Extracted information:
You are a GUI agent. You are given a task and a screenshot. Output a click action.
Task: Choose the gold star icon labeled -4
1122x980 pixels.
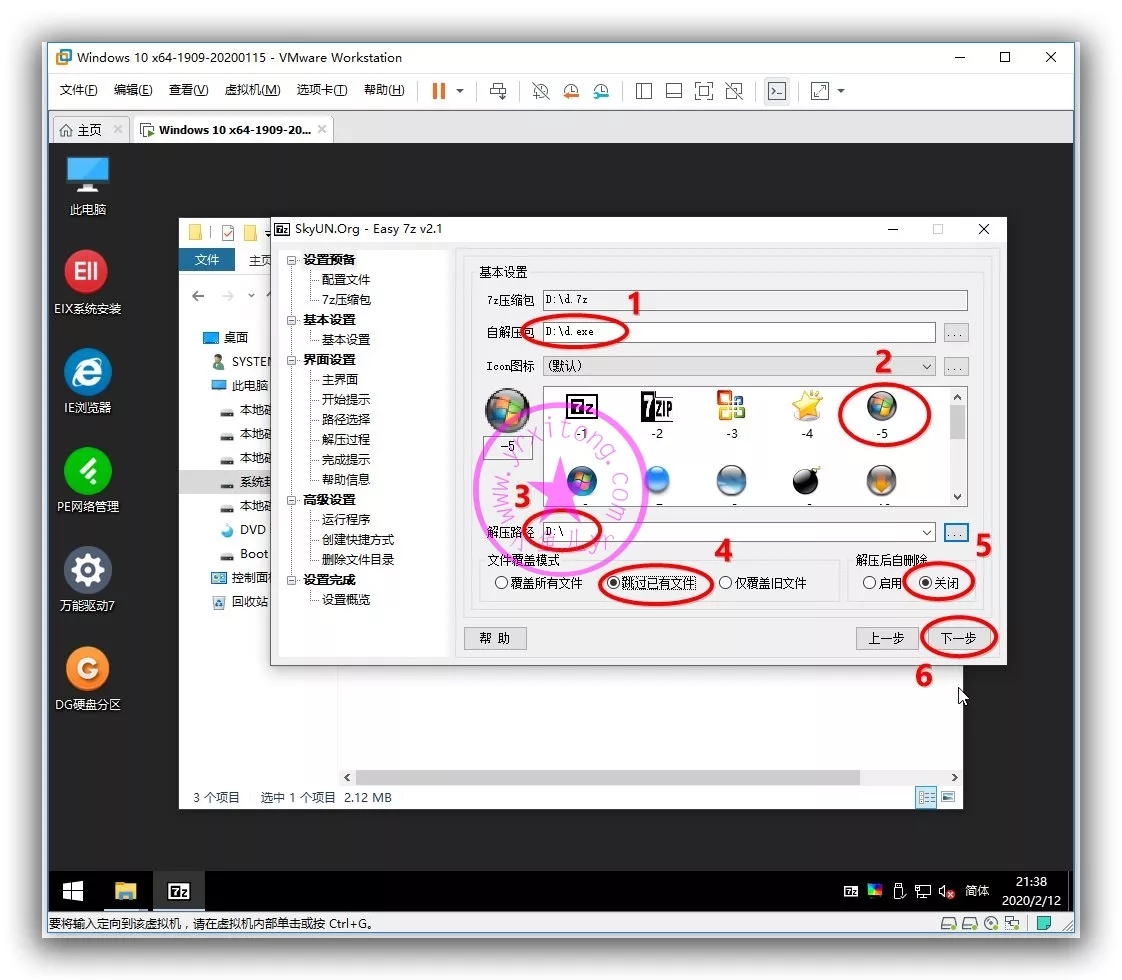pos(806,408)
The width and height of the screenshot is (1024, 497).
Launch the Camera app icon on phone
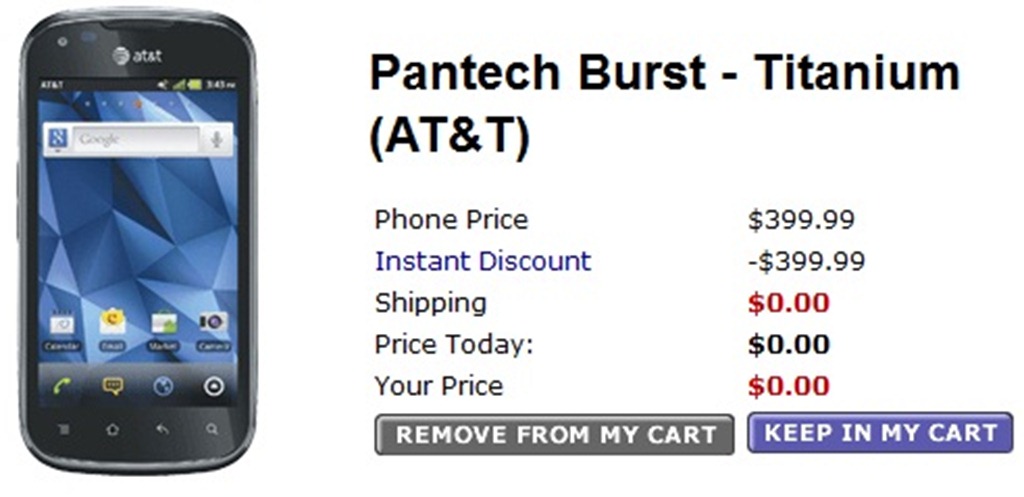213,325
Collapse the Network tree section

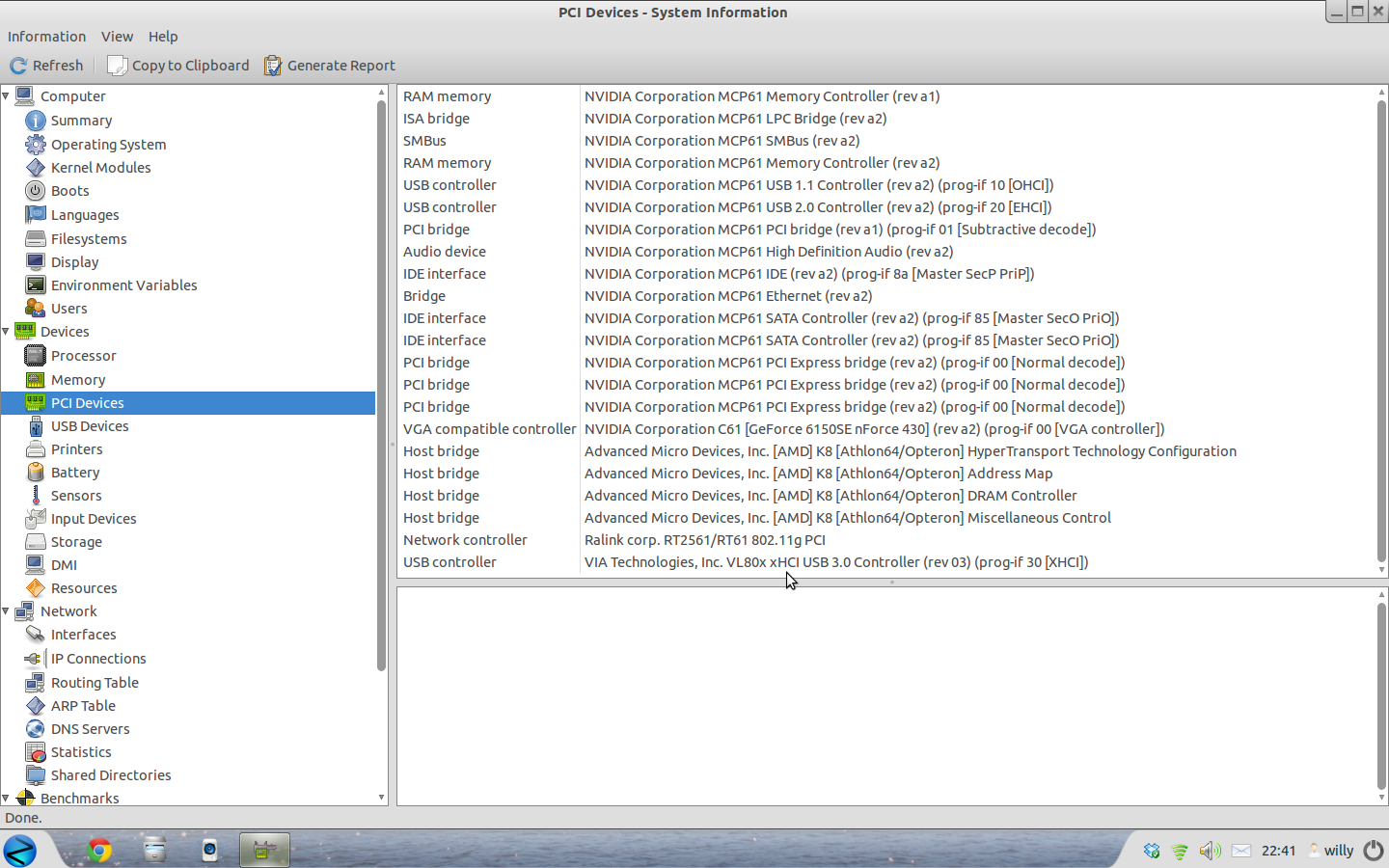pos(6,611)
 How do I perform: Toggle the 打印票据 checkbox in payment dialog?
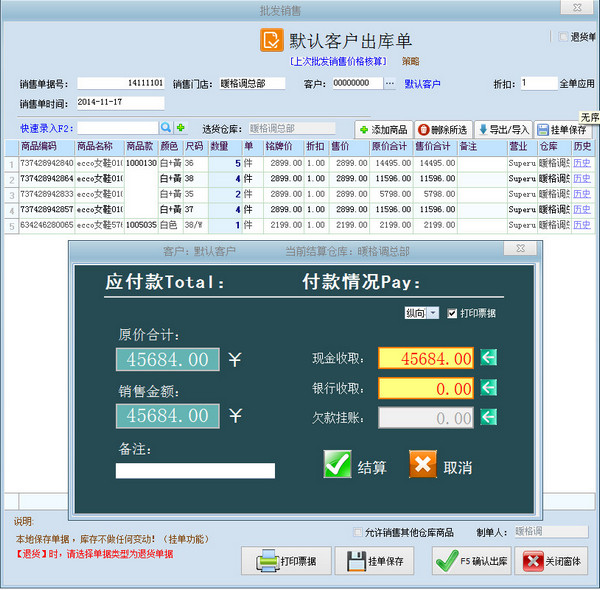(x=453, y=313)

Exercise instructions: All of the entries above need to be transcribed exactly, except for the pictures.

Task answer:
You are a GUI agent. You are given a task and a screenshot. Output a click action.
Task: Choose the gold star icon labeled -4
1122x980 pixels.
pos(806,408)
The width and height of the screenshot is (1024, 497).
Launch the Camera app icon on phone
213,325
Collapse the Network tree section

pos(6,611)
 How do I perform: Toggle the 打印票据 checkbox in payment dialog?
(x=453, y=313)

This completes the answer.